**What you are asked to do:** Rewrite the section of the Alves career text between "On 5 July 2010, Alves" and "his high salary.", inclusive, renaming "Steaua" to "FCSB" throughout.

On 5 July 2010, Alves joined Steaua București on a free transfer, signing a two-year contract. He made his Liga I debut 20 days later, against Universitatea Cluj.

Alves scored his first two official goals for Steaua on 5 April 2011, in a 5–0 home defeat of Unirea Urziceni in the league, with his team eventually ranking fifth and qualifying for the Europa League. In June 2012, he was released by the club due to his high salary.

Alves agreed to stay in Romania on 17 August 2012, on a two-year deal at Petrolul Ploiești. He was eventually awarded captaincy.

On 3 September 2017, the 36-year-old Alves announced his retirement. In the previous season, he won his only national championship with Astra Giurgiu.

Alves subsequently worked as youth coach at Rapid București.

**Data under study:**
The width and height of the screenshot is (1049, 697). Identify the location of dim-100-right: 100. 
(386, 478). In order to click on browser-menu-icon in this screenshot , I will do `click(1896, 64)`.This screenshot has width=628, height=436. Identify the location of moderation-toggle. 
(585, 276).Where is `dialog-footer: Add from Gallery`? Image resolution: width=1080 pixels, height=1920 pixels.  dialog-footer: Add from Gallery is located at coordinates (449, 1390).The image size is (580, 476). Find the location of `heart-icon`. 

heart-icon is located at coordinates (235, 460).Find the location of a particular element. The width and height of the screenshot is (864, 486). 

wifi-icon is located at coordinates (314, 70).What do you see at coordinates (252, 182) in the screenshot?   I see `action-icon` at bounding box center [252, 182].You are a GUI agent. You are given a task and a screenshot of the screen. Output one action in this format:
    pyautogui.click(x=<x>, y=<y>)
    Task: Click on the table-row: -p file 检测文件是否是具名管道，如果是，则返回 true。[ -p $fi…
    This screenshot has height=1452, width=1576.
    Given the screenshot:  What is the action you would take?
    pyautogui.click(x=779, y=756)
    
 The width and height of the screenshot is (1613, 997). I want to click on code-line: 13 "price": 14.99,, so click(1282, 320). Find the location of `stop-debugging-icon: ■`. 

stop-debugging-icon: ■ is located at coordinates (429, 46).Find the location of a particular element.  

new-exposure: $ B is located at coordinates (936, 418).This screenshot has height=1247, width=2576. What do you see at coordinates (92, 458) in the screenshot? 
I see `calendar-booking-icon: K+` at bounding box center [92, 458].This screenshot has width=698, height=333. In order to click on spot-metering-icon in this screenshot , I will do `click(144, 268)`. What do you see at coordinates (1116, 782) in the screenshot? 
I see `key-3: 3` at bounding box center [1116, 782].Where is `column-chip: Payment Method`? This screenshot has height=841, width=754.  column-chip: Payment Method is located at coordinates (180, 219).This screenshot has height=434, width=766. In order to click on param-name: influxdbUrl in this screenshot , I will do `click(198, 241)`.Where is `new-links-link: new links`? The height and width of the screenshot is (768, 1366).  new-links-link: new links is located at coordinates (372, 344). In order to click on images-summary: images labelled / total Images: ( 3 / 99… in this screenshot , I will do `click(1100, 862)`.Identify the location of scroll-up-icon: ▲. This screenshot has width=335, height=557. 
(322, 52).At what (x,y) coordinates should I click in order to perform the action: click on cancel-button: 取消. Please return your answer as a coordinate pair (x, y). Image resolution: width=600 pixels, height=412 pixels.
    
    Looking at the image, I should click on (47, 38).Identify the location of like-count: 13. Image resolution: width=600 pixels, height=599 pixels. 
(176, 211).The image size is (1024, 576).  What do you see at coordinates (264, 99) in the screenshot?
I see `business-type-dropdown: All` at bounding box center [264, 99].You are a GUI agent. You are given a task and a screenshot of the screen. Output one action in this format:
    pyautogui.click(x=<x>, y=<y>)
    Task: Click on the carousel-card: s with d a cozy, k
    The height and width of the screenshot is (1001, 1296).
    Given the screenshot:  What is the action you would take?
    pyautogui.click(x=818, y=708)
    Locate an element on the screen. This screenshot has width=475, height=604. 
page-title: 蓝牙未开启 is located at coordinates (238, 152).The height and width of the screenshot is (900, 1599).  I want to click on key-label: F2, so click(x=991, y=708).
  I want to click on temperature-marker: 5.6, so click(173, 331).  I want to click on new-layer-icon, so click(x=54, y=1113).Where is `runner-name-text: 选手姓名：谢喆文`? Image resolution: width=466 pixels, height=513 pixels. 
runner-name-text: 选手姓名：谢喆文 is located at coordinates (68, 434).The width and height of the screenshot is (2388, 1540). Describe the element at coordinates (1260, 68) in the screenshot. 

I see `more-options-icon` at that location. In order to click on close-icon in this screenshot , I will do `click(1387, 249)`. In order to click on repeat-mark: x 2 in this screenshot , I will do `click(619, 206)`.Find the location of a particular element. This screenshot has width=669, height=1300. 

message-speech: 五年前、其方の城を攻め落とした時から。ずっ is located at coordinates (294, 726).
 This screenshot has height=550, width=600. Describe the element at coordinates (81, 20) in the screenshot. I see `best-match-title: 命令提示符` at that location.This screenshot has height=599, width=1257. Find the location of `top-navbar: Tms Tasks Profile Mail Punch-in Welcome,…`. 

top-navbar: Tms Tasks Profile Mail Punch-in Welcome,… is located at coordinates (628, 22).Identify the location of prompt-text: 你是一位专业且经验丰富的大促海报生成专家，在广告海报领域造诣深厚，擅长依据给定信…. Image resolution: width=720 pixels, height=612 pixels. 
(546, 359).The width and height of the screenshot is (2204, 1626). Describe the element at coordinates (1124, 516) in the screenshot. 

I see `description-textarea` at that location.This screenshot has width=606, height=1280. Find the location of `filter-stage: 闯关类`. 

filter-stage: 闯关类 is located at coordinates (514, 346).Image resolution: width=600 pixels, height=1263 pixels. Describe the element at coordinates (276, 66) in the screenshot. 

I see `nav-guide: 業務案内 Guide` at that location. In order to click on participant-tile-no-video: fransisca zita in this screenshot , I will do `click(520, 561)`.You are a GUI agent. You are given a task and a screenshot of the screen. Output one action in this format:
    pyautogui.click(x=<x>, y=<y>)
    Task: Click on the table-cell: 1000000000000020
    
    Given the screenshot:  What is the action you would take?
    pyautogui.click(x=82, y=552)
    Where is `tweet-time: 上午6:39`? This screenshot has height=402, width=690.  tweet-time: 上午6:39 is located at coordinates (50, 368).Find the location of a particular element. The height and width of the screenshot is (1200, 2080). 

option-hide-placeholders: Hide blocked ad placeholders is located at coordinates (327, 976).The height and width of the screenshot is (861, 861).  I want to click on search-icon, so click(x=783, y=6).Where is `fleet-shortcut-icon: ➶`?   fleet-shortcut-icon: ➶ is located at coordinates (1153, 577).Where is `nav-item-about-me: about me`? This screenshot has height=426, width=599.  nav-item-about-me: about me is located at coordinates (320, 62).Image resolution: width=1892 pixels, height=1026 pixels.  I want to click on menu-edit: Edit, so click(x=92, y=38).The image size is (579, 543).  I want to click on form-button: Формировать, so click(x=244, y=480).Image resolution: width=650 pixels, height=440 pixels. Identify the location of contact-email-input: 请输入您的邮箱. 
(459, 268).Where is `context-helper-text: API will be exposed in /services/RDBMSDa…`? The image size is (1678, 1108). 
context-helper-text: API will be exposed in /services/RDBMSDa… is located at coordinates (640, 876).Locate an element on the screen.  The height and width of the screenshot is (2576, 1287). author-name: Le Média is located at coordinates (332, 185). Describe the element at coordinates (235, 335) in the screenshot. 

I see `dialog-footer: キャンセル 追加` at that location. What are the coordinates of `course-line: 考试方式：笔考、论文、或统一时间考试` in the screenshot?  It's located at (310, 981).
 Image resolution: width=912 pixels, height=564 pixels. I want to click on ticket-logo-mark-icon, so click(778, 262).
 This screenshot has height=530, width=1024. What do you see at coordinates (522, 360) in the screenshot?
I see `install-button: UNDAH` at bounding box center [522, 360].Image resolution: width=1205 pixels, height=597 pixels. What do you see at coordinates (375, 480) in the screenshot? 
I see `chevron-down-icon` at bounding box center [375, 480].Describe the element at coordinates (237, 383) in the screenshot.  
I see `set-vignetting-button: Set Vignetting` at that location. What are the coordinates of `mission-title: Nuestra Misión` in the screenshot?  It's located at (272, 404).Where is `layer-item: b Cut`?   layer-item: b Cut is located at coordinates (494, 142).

**Exercise output:**
On 5 July 2010, Alves joined FCSB București on a free transfer, signing a two-year contract. He made his Liga I debut 20 days later, against Universitatea Cluj.

Alves scored his first two official goals for FCSB on 5 April 2011, in a 5–0 home defeat of Unirea Urziceni in the league, with his team eventually ranking fifth and qualifying for the Europa League. In June 2012, he was released by the club due to his high salary.